:: EXERCISE DETAILS ::
Rewrite the lines below, changing "width and height" to "dimensions" and leaving everything else as it is. Leave the pictures out of your answer.

(Pointing records for screenshots and web pages)
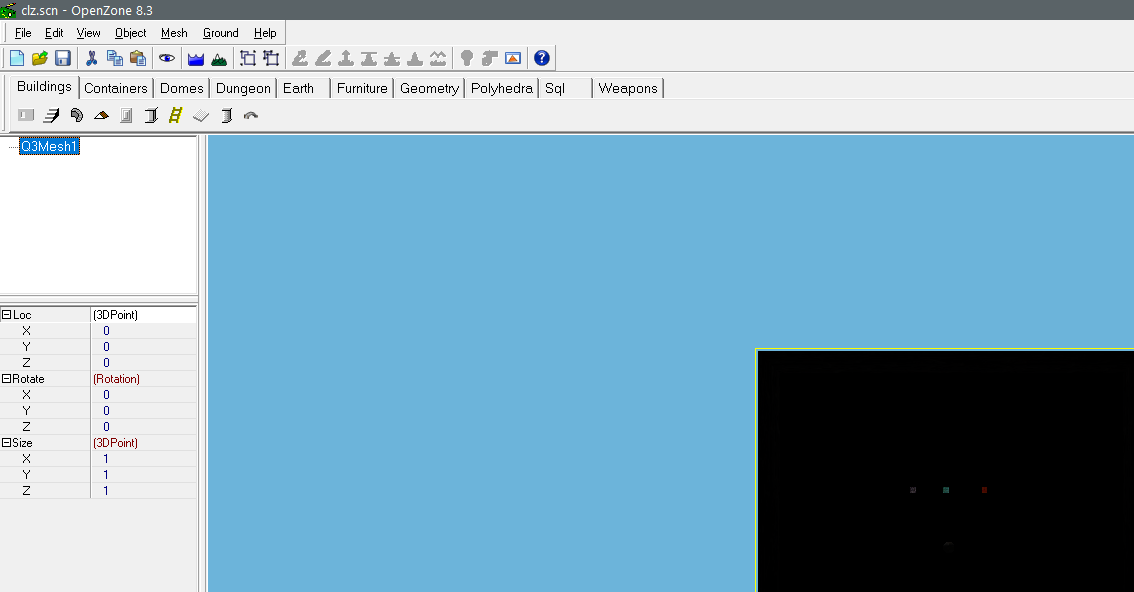Screen dimensions: 1134x592
Task: Click the New scene icon
Action: [x=17, y=58]
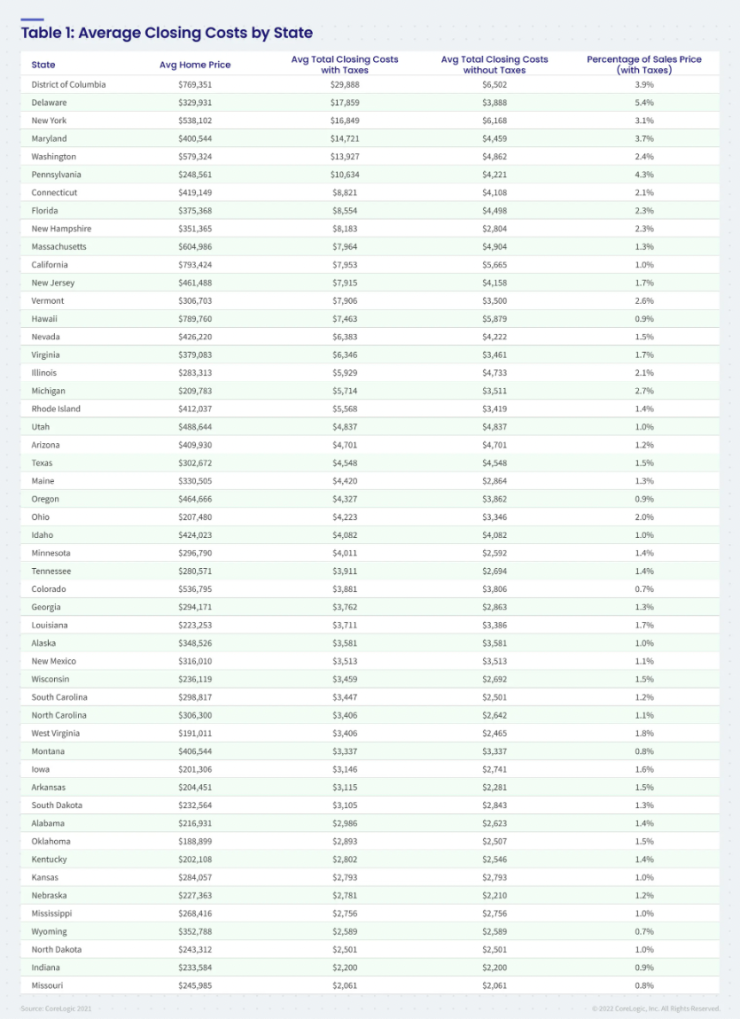This screenshot has width=740, height=1019.
Task: Click Pennsylvania's 4.3% percentage cell
Action: pyautogui.click(x=644, y=175)
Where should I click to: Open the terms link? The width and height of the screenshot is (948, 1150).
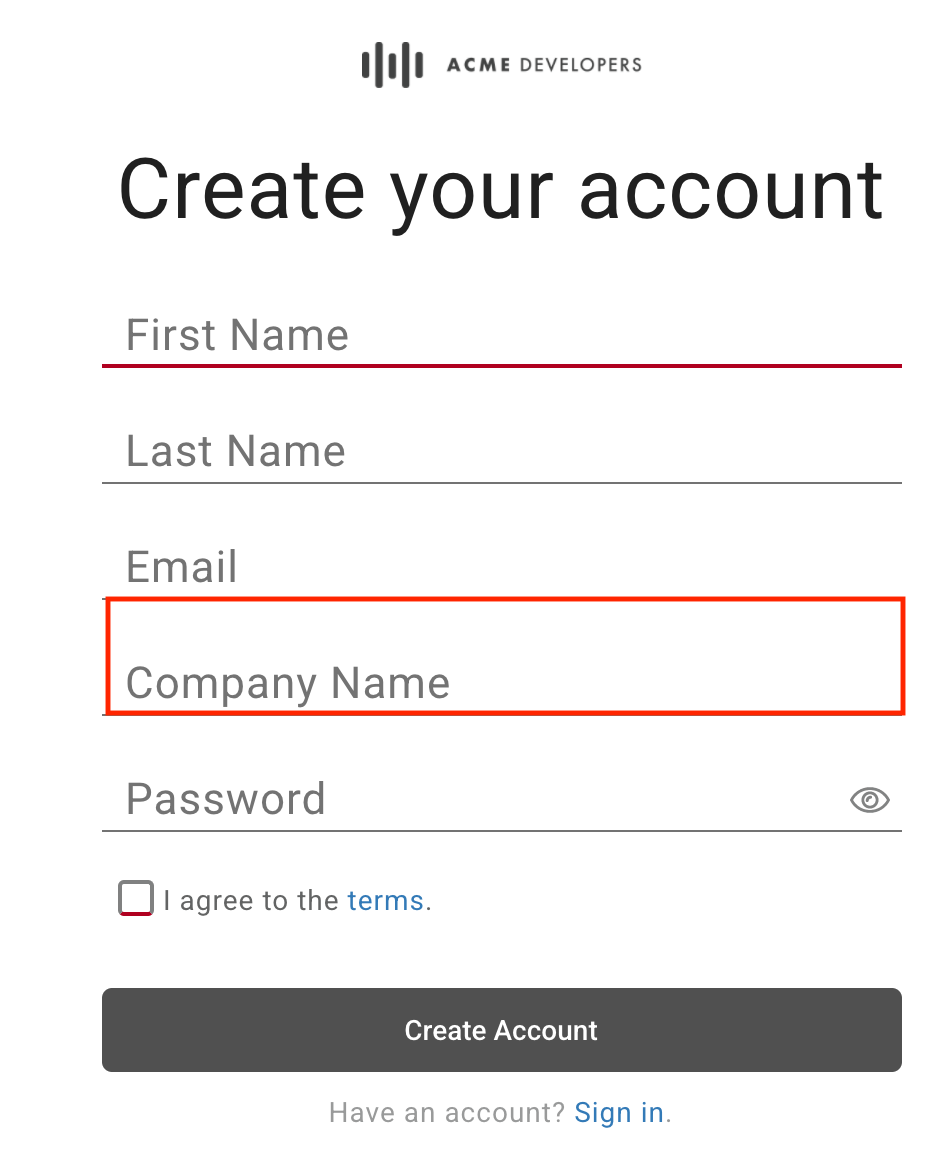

:: ANSWER TO THE TASK ::
Screen dimensions: 1134x592
Task: Click the New scene icon
Action: [x=17, y=58]
This screenshot has width=740, height=1019.
Task: Click Pennsylvania's 4.3% percentage cell
Action: pyautogui.click(x=644, y=175)
Where should I click to: Open the terms link? The dimensions of the screenshot is (948, 1150).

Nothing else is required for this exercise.